Abundant Labs will be a FDA-approved manufacturer that uses the government-accepted practices for batch testing.

“There will be no impurities,” he said. “Safety is really taken care of.”

Industrial hemp is sweeping the nation, with “The Hemp Business Journal” predicting that the market for CBD will grow from $390 million in 2018 to about $1.3 billion by 2022.

In addressing a group of economic development and government leaders assembled at BearWaters Brewing Monday afternoon, Miller said the Abundant Labs business venture was hatched about two years ago when a group met to discuss the industrial hemp business and how to vertically integrate a process, from production to sales.

The plant will process between 3,000 and 4,000 pounds of hemp a day.

“If anyone tells you they are an expert in this field, run quickly,” Miller told the crowd, “because nobody is an expert.”

Industrial hemp production is carefully regulated, and federal regulations stipulate plant tetrahydrocannabinol (THC) concentrations cannot exceed .3 percent of the product weight.

Why Canton?

Logistics played a large factor in the Abundant Labs decision to locate in Canton, Miller explained. It is centrally positioned amidst hemp production states such as Tennessee, the Carolinas, Virginia — and a big plus is that its outside hurricane country.

Miller spoke of a conversation with his new friend at Bearwaters who told him he couldn’t find a better place with a better workforce.

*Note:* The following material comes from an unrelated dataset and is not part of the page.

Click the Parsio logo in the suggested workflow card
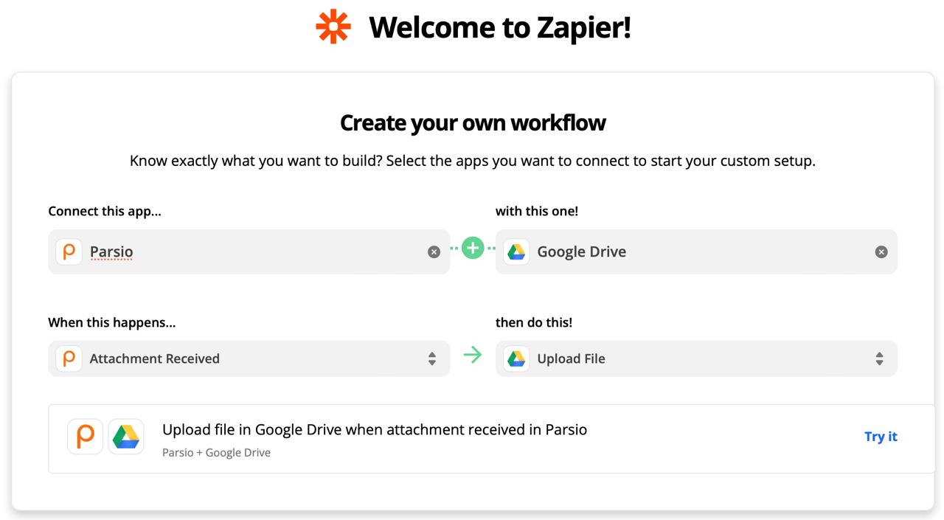Image resolution: width=944 pixels, height=520 pixels. (86, 437)
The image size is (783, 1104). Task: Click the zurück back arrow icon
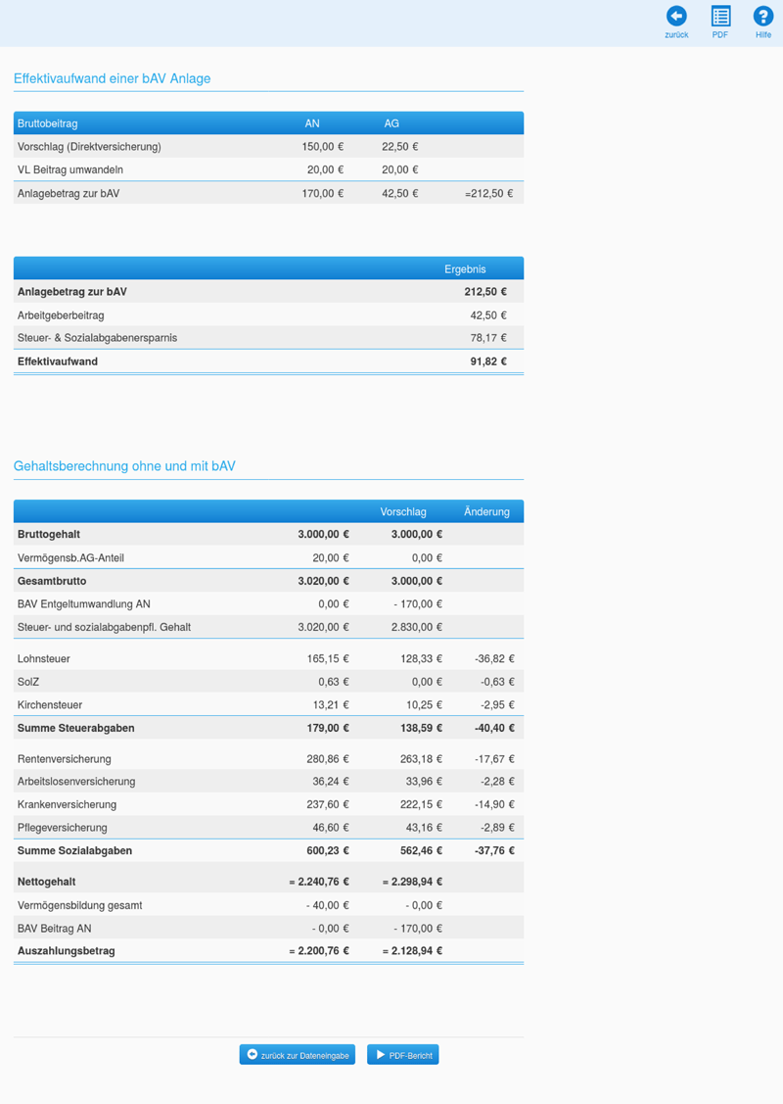pos(676,17)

Once the decision was made, a lease was signed within hours to occupy three fourths of the NEO Corporation building, Miller said, and equipment from across the world is on its way to Canton.

Art O’Neill confirmed he was the BearWaters friend who spoke to Miller about the many benefits of being in Canton.

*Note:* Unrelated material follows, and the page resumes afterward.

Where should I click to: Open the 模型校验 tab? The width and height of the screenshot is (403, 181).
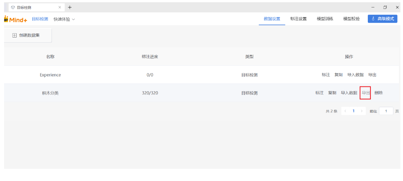click(x=351, y=19)
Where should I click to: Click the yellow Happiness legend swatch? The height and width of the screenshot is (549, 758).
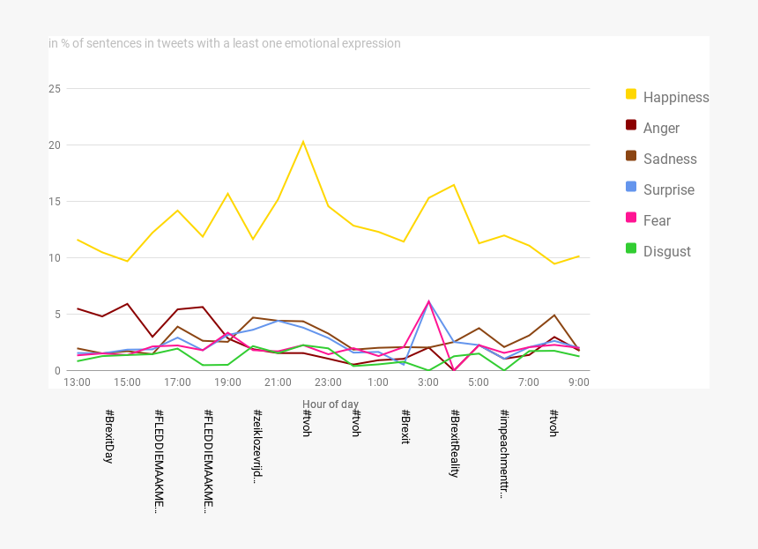pos(631,93)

“Whether it’s real or perceived, Canton is on the move again and there’s a feeling of hope,” he said. “I was talking to him about the heart of the people of Canton who are just incredible.”

Canton Mayor Zeb Smathers said the community’s location near the interstate, plus its developing downtown area, makes it uniquely suited for growth.

“A new coffee shop opened this morning and this afternoon, we welcomed a $12 million business that will eventually employ up to 45 people,” he said. “Canton has the unique ability to attract small businesses and major economic growth. We are one of the few place that can do both.”

After the formal presentation where Chamber of Commerce and government leaders welcomed the new business, Saunders said in an interview that a number of locations were considered prior to settling on Canton, including sites in Tennessee, Kentucky and within the state.

North Carolina is one of the easier states for growers to get into hemp production, Saunders said, because a license can be issued to anyone meeting farm income guidelines and providing the GPS coordinates of their farm. A state hemp growing license gives regulators the right to come on the farm and test the hemp crop at any time. If the THC content exceeds the threshold, regulators have a right to destroy the crop, Saunders said.

“Hemp seeds have been genetically engineered so they go right up to the limit, but it is relatively simple for a grower to stay below the limit if they are growing it correctly,” Saunders said.

Hughes said the company will need 100,000 pounds of hemp a month to operate the business, and the growers selected will need to follow strict guidelines that include no pesticide use and growing in soils without heavy metals.

“There will be a lot of testing,” he said. “There will be a protocol farms need to follow.”

The quantities needed in the manufacturing process make it unlikely Haywood County farmers can meet the market’s needs, Hughes said.

While the announcement was made Monday, the county’s economic development team has been working closely with Abundant Labs to bring the firm to Haywood for the past several months.

It is the first big economic development news for Haywood since a partnership was formed in late 2017 with the Asheville Area of Chamber of Commerce to market and promote Haywood County development sites and court new businesses.